## [Excerpted passage]
Sunday, November 24, 2024
Kate Childress | Executive Vice President and Head of Public Affairs of BPI | Bank Policy Institute website

BPI urges stricter regulation of industrial loan companies

The Bank Policy Institute (BPI) has expressed its views on a proposal by the Federal Deposit Insurance Corporation (FDIC) to amend regulations concerning industrial loan companies (ILCs) and their parent companies. ILCs, which are state-chartered institutions similar to banks, differ in that their parent companies are commercial entities not subject to federal regulation or supervision. This distinction allows ILC parents to engage in commercial activities unlike regulated bank holding companies. The FDIC's proposal aims to tighten these rules and increase scrutiny of ILCs and their parent companies.

Paige Pidano Paridon, BPI Co-Head of Regulatory Affairs, stated, "We support the proposal but urge the FDIC to go even further to ensure regulations are applied consistently and equally." She emphasized that "a company doing business as a bank should be regulated as a bank."

Currently, the FDIC requires ILC applicants to agree to certain conditions before charter approval. These include providing a list of all subsidiaries of the ILC parent, submitting an annual report about operations, and undergoing an independent audit annually. The new proposal seeks to expand these prerequisites by considering factors such as whether an ILC can continue operating if its parent company fails.

## [Data excerpt]
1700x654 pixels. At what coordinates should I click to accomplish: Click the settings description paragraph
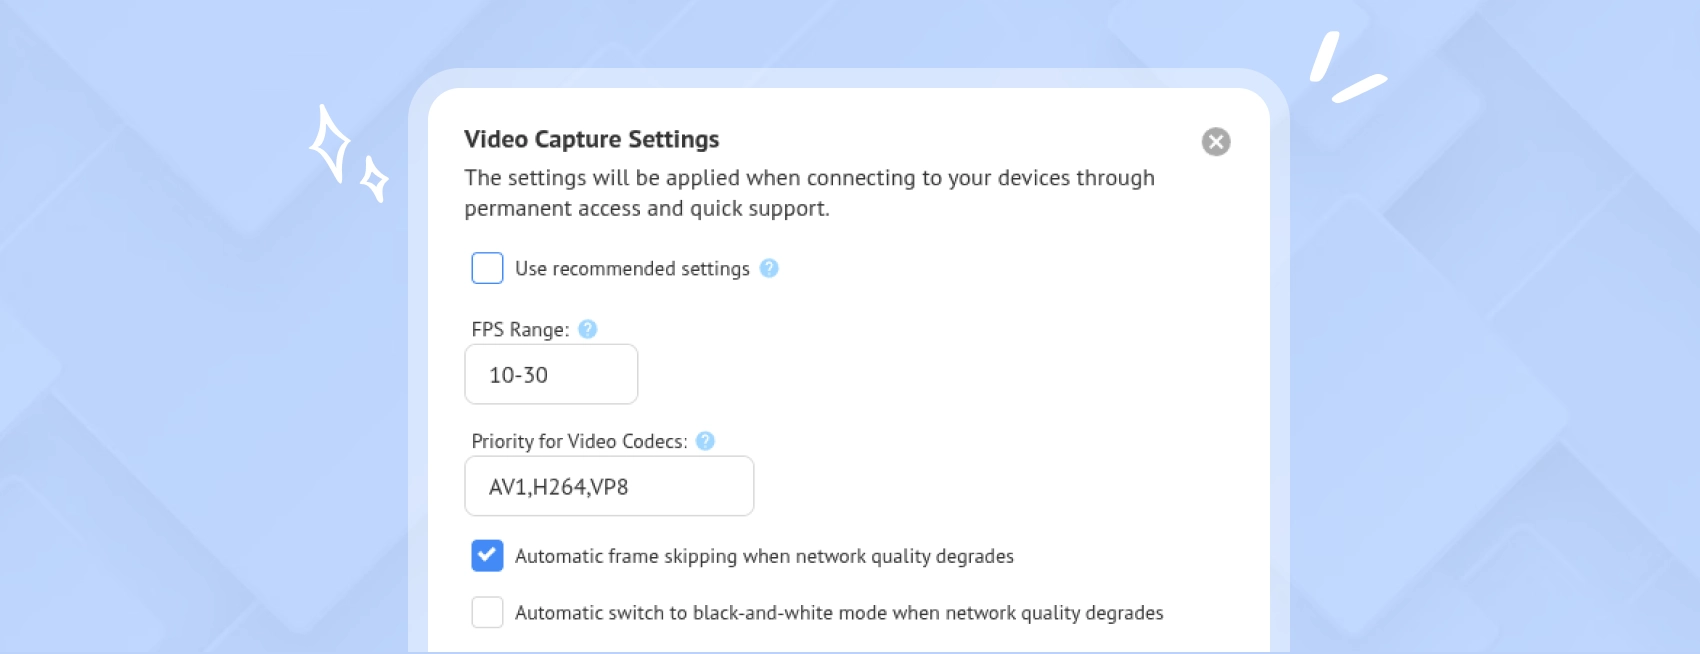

## [Task set]
- 1) Summarize the article on industrial loan companies in two sentences.
- 2) Reproduce the part of the article on industrial loan companies starting at "BPI urges stricter" and ending at "ILCs and their parent companies.".
The listing has no connection to the article on industrial loan companies.

## [Solutions to the problems]
- 1) The Bank Policy Institute has responded to an FDIC proposal to tighten rules and increase scrutiny of industrial loan companies, which are state-chartered, bank-like institutions whose commercial parent companies are not subject to federal regulation or supervision. BPI supports the proposal but urges the FDIC to go further so that regulations apply consistently and equally, and the proposal would expand the prerequisites for ILC applicants by considering factors such as whether an ILC could keep operating if its parent company fails.

- 2)
BPI urges stricter regulation of industrial loan companies

The Bank Policy Institute (BPI) has expressed its views on a proposal by the Federal Deposit Insurance Corporation (FDIC) to amend regulations concerning industrial loan companies (ILCs) and their parent companies. ILCs, which are state-chartered institutions similar to banks, differ in that their parent companies are commercial entities not subject to federal regulation or supervision. This distinction allows ILC parents to engage in commercial activities unlike regulated bank holding companies. The FDIC's proposal aims to tighten these rules and increase scrutiny of ILCs and their parent companies.